Three months after Richard Hillary died, Arthur Koestler published an article about him entitled ‘The birth of a myth.”
The famous writer had known Hillary and corresponded with him. His musings sparked a theory that Hillary’s return to flying was prompted by a wish to commit suicide. This idea was further fueled by John Middleton Murray’s essay ‘Richard Hillary’.
Koestler didn’t overtly start that Hillary had intentionally killed himself. Instead, he related the fallen hero to his theories of myth. He had an image for the growth of myth. The public and artistic backgrounds- books, newspapers, the word on the street- were like molecules trying to find a coherent pattern; the individual was the core about which they crystallised.

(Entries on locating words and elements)

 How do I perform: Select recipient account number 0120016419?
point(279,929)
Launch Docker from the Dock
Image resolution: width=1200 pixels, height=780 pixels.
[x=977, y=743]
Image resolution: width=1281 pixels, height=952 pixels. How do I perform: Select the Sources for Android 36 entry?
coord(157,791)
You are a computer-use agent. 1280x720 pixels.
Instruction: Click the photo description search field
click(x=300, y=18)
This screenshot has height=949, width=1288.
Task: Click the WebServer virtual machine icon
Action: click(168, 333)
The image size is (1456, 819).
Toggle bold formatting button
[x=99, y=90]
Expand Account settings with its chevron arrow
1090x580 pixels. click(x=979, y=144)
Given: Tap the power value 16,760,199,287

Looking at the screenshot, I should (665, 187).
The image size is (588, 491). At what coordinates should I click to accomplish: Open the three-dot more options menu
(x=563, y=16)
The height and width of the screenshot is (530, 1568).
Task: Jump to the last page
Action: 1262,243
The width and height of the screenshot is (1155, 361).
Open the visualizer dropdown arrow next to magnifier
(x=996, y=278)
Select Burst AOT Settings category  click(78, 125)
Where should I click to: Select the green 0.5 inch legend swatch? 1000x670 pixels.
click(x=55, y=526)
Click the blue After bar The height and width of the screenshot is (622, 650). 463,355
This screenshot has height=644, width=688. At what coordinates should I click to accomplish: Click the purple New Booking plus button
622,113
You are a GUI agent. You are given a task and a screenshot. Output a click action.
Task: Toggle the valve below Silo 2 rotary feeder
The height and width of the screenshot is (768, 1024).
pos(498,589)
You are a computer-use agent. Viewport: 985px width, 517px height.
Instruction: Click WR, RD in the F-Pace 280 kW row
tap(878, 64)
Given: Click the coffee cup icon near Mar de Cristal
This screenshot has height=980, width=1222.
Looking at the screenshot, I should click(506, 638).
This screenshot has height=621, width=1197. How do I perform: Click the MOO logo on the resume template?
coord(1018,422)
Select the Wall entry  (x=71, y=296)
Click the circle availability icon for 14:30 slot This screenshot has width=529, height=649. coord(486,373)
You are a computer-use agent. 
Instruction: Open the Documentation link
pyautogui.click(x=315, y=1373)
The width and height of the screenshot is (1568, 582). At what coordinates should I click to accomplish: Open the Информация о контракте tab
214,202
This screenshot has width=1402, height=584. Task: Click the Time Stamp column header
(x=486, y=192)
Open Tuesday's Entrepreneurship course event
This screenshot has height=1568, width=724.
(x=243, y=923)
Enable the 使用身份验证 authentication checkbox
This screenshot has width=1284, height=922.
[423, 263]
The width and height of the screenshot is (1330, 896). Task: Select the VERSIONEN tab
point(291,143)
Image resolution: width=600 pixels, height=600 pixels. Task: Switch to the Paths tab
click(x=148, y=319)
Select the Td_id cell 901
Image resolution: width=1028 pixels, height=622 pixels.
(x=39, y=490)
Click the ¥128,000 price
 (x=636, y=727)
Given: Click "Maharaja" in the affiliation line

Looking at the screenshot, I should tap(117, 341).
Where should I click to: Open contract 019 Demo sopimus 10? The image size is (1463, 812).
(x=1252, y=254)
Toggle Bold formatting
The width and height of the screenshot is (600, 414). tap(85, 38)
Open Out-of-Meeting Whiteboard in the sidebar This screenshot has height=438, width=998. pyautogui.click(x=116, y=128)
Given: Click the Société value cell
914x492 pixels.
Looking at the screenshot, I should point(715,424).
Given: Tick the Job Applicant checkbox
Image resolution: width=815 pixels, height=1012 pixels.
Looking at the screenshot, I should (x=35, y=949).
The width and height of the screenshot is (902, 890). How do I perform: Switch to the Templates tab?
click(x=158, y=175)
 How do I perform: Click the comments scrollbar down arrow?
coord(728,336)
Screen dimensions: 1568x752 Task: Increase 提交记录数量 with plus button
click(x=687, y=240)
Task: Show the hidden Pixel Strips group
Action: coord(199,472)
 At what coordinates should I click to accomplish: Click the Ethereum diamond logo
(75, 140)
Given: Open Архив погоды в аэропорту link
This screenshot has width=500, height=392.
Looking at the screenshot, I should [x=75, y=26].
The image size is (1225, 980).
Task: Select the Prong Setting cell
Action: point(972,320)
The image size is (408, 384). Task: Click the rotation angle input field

Set problem A
How would you put this sentence from the passage on Richard Hillary into Spanish: "The famous writer had known Hillary and corresponded with him."?
Set problem B
Who are all the people named in the passage on Richard Hillary?
Set problem C
Carry on the passage on Richard Hillary and Koestler's theory of myth from its final sentence.
The records aren't needed for any of this work.

Final result A
El famoso escritor había conocido a Hillary y se había carteado con él.

Final result B
Richard Hillary, Arthur Koestler, John Middleton Murray

Final result C
He made much of Hillary’s distinction between his ‘instinct’, which told him that he would survive and his ‘reason’ which told him he must die. He suggested that Hillary was more or less a willing victim of the forces of myth. He came to no simple conclusion about Hillary’s reasons for flying, preferring to describe ‘a pattern composed of all the threads we have picked up, and followed for a short while and dropped again. For the pattern is more than the sum of the threads; it has its own symbolic design of which the threads know nothing.’ In other words, Hillary’s motives were mixed, but he was ultimately affected by the pressure of public expectation into making some kind of exemplary death(Faulks 213-215).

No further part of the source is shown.